▶ THE PROBLEM: Return the lines below in which the string "computer" occurs.

- - - -

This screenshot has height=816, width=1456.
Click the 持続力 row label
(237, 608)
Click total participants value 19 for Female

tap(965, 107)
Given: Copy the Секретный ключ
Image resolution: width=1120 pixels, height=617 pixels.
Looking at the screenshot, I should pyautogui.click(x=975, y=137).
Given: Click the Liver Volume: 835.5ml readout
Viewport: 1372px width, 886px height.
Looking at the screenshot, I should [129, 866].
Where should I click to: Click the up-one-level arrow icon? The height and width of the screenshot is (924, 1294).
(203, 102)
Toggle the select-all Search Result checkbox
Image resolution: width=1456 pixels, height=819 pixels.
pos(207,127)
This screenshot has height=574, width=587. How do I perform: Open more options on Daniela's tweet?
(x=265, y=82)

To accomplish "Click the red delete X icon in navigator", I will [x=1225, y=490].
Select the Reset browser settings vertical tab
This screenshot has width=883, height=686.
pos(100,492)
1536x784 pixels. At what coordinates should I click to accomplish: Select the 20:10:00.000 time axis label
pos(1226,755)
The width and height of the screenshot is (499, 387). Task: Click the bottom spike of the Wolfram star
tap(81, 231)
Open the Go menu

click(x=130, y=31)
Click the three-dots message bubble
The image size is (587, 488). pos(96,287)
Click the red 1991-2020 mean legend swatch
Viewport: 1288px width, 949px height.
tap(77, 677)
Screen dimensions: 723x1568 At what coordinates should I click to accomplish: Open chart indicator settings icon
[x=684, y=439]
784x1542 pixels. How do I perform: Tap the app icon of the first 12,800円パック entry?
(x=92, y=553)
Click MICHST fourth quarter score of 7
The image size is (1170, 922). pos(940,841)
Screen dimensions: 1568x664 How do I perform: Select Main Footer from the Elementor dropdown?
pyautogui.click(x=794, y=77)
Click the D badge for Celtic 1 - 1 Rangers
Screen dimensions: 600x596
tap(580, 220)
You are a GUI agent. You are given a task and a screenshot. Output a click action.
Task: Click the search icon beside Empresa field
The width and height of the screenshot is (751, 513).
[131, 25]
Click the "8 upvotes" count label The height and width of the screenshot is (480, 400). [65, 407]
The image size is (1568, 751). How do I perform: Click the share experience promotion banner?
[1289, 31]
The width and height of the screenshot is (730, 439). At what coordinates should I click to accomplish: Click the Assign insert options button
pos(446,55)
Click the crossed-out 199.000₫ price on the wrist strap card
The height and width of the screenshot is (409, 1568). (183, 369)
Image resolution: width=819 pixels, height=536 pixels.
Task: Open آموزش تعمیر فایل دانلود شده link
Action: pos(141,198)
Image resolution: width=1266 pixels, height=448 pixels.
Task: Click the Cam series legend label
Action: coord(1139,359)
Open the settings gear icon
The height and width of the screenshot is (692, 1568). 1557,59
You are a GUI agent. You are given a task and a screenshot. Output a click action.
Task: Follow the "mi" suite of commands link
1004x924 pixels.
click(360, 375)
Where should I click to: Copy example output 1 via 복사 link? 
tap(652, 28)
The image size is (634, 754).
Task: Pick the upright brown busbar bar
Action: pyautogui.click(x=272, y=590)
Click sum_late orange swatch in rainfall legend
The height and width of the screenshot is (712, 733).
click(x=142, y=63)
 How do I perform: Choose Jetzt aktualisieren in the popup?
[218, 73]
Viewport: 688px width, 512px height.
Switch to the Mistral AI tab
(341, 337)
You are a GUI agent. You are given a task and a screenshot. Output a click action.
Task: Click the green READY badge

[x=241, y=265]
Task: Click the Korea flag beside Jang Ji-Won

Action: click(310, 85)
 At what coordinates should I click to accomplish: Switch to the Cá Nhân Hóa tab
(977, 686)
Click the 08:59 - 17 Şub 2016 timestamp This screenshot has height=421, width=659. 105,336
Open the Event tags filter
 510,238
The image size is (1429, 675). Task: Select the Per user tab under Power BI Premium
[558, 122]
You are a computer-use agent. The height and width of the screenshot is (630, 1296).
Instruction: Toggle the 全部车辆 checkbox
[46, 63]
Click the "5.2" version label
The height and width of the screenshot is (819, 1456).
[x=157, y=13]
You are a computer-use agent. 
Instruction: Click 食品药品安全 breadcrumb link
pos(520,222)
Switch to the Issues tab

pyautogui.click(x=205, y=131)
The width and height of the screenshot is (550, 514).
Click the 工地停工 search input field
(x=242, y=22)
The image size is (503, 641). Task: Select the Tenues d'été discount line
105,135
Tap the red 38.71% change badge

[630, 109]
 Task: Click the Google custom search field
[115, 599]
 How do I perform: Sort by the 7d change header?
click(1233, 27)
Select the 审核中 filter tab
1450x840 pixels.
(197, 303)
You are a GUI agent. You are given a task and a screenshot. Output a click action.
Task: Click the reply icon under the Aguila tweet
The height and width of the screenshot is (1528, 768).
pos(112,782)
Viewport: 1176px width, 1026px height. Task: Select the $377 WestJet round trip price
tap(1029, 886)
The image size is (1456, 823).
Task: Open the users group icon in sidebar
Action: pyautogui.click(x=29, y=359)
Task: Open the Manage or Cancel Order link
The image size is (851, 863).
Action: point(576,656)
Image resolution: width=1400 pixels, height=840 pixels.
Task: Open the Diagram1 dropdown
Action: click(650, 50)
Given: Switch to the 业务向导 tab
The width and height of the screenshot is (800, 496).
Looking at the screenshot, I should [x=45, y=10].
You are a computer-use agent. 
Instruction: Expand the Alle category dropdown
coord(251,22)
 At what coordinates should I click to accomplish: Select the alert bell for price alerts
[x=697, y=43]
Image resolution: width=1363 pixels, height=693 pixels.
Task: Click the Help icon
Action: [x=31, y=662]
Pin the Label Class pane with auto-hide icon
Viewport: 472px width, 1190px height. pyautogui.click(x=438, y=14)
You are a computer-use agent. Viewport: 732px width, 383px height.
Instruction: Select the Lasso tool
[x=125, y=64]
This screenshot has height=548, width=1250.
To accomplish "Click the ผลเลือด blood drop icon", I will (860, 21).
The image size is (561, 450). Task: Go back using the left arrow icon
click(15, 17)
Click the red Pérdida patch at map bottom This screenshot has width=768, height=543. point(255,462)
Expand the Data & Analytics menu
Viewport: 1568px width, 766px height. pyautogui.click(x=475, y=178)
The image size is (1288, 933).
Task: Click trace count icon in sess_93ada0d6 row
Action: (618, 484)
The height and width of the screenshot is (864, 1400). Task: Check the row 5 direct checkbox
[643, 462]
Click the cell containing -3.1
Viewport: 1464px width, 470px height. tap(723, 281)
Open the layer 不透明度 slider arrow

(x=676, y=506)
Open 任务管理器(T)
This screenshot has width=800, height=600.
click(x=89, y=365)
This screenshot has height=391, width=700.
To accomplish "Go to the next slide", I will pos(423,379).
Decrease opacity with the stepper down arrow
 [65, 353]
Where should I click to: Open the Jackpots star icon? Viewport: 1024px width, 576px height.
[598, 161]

- - - -

▶ ANSWER TO THIS PROBLEM:
You are a computer-use agent. The height and width of the screenshot is (630, 1296).
You are a computer-use agent. 
You are a computer-use agent. 
You are a computer-use agent. Viewport: 732px width, 383px height.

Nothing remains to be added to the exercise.